Les incidents climatiques avancent les moissons et font augmenter le prix des céréales

Selon la FNSEA, les céréales pourraient être touchés par une baisse de rendement entre 10 et 30% cette année, à cause des différents aléas climatiques qui ont frappé les récoltes.

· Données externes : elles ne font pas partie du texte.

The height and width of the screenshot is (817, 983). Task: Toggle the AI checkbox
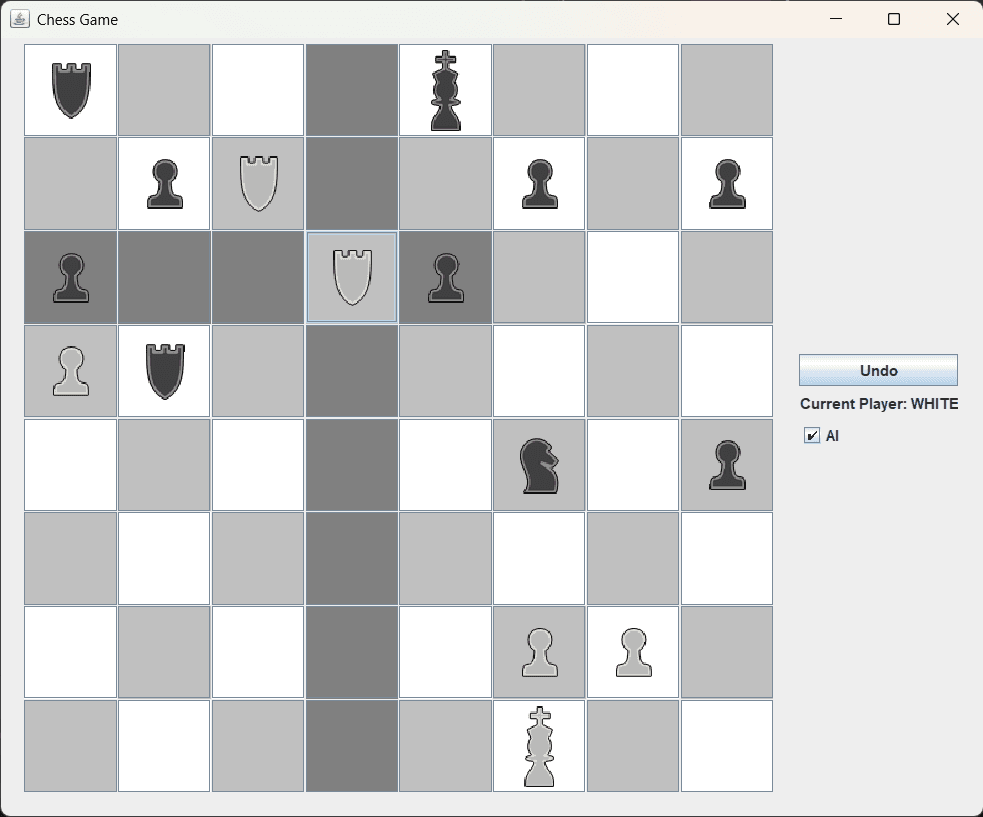(812, 436)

Il y a un risque d'avoir des pertes de rendement de 10 à 30% lors des moissons des principales céréales, selon les estimations de la FNSEA. Les champs n’ont pas été épargnés par les accidents climatiques. D’abord avec le gel début avril, puis la grêle, puis la canicule qui a accéléré de 10 à 15 jours le mûrissement de céréales qui manquaient déjà d’eau. Selon le dernier rapport hebdomadaire Céré'Obs de FranceAgriMer, le blé présentait déjà 11 jours d'avance par rapport à l'an dernier, et 3 jours sur la moyenne des 5 dernières années.

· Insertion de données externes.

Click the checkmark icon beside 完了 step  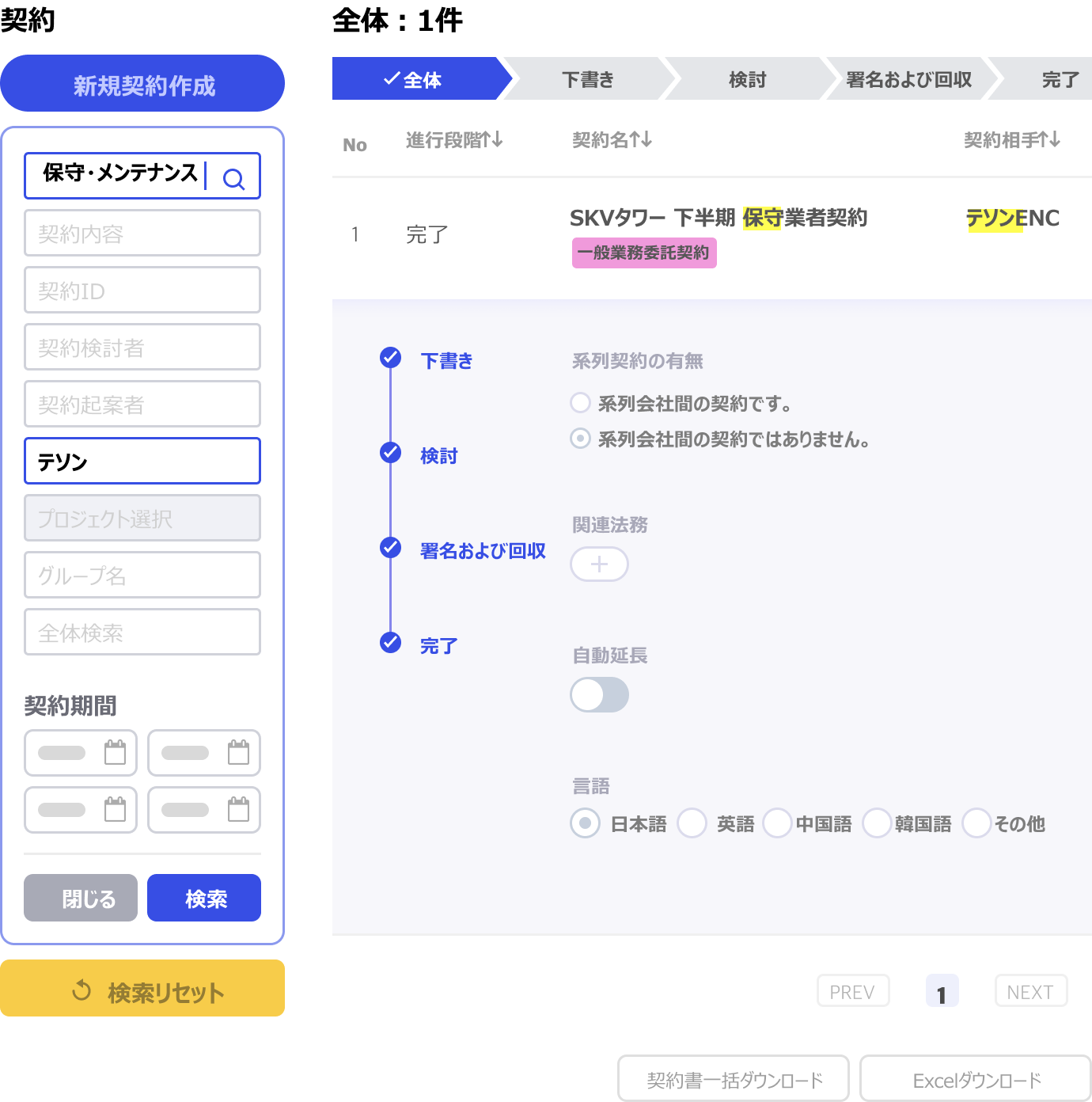[390, 643]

Résultat, les moissons vont devoir se faire entre 3 et 5 semaines plus tôt que les autres années, avec au final des rendements plus faibles. Et la conséquence directe, c’est que le blé va coûter plus cher.

Une meilleure récolte en 2023?

Comment les agriculteurs établissent-ils leurs prix? D’abord, les coûts de revient. L’inflation observée depuis l’été 2021 devrait porter les dépenses engagées de 1.300 €/ha à près de 1.500 €/ha. Il convient de déduire le montant des aides PAC, soit en moyenne 200 €/ha. Ainsi, le chiffre d’affaires minimum à atteindre s’établit à 1.300 €/ha pour couvrir l’ensemble de dépenses et la rémunération du travail de l’agriculteur.

Avant la sécheresse, les prix d’équilibre pour le blé tournaient autour de 185 euros la tonne, selon les calculs de “Piloter sa ferme”. Avec un rendement 30% inférieur, le prix d’équilibre serait plutôt de 260 €/t.

Une bonne nouvelle cependant, la FAO prévoit une récolte mondiale de blé plus importante pour la campagne de 2022-2023 que pour celle de 2021-2022, notamment grâce à de bonnes récoltes en Amérique du Nord.